顧長歌辭別晏行後,被墨君邪一路擁迴帳篷。


    墨君邪把傘折起來,落在上麵的水珠隨著紙傘的抖動旋轉,落在地上,暈成一個個好看的旋兒。


    士兵上前接過,墨君邪自然而然的一並把外衫脫下來。


    雨勢時大時小,剛才走迴來的那一段,甚至下的有點急,他顧念著顧長歌,自己並沒怎麽打傘。


    不過這不重要。


    眼下有顧長歌在跟前,他最心心念念的人兒,也是他最耐心嗬護的人兒。


    墨君邪叫人準備了熱水,沒有忘記囑咐煮一碗薑湯來。


    他在吩咐這些的時候,和他處理軍務一樣,井井有條,嚴謹周到。


    帳篷裏的燭光是昏黃的,他的肌膚很白,因為沾染了雨水的原因,那雙漆黑的眸子,像是被洗滌過似的,光影照上去,亮的驚人。


    太驚豔了。


    顧長歌咽下口水,視線緩緩下移,她不敢停留太久,生怕泄露了那一刻的心思。


    不管看多少次,墨君邪的顏,她是喜歡的。


    以前他身上自帶貴氣,如今那抹高高在上的冷然不見,代替的是由內而外散發的魅力。


    沒出息的是,她同樣喜歡。


    “小歌兒?”墨君邪的聲音,不期然響起,驚醒了還在迴味著他美色的女人。


    顧長歌愣怔的低低啊了聲,扭頭看向他,在他眼睛上掃過,落到他的鼻梁和薄唇上,出聲詢問,“怎麽了?”
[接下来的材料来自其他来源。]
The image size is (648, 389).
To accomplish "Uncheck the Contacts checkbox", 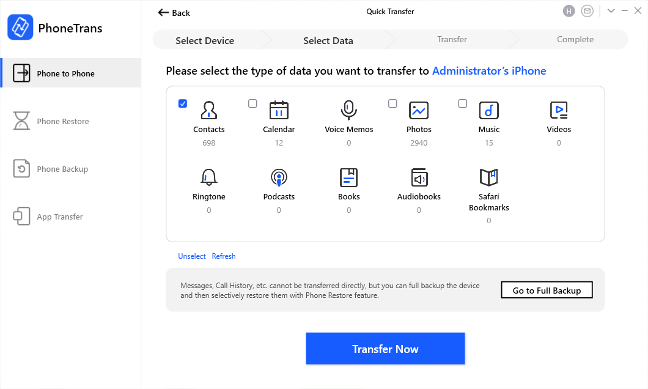I will point(183,103).
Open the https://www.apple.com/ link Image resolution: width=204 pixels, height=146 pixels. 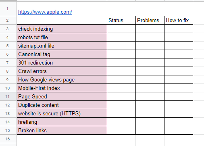[x=45, y=12]
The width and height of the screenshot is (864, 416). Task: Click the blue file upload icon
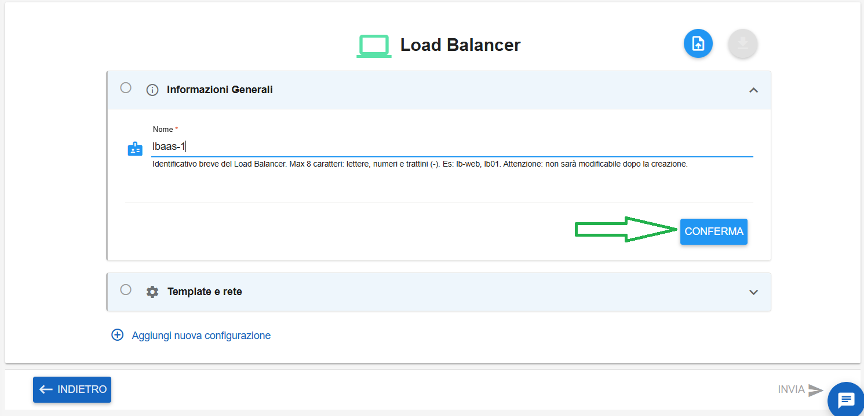point(698,43)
    “來洗澡。”他若無其事的說,反而讓顧長歌紅了臉。


    她站起來,略顯忸怩的挪到跟前,在墨君邪忙著跟士兵談論水溫的時候,她忽然響起剛才他的吩咐,多了句嘴,“要兩份。”


    “什麽?”


    “煮兩碗薑湯。”顧長歌用手指了指墨君邪,“你也淋了雨,要喝。”


    “我是男人,沒關係的。”墨君邪不以為意。


    “墨君邪。”她叫他的名字,依舊帶著幾分軟軟的味道,等兩人視線相對,她一字一頓的重複道,“兩碗。”


    看到她這麽堅決的態度,墨君邪無聲失笑,“好。兩碗就兩碗,你先洗澡,我去煮薑湯,這下總行了吧?”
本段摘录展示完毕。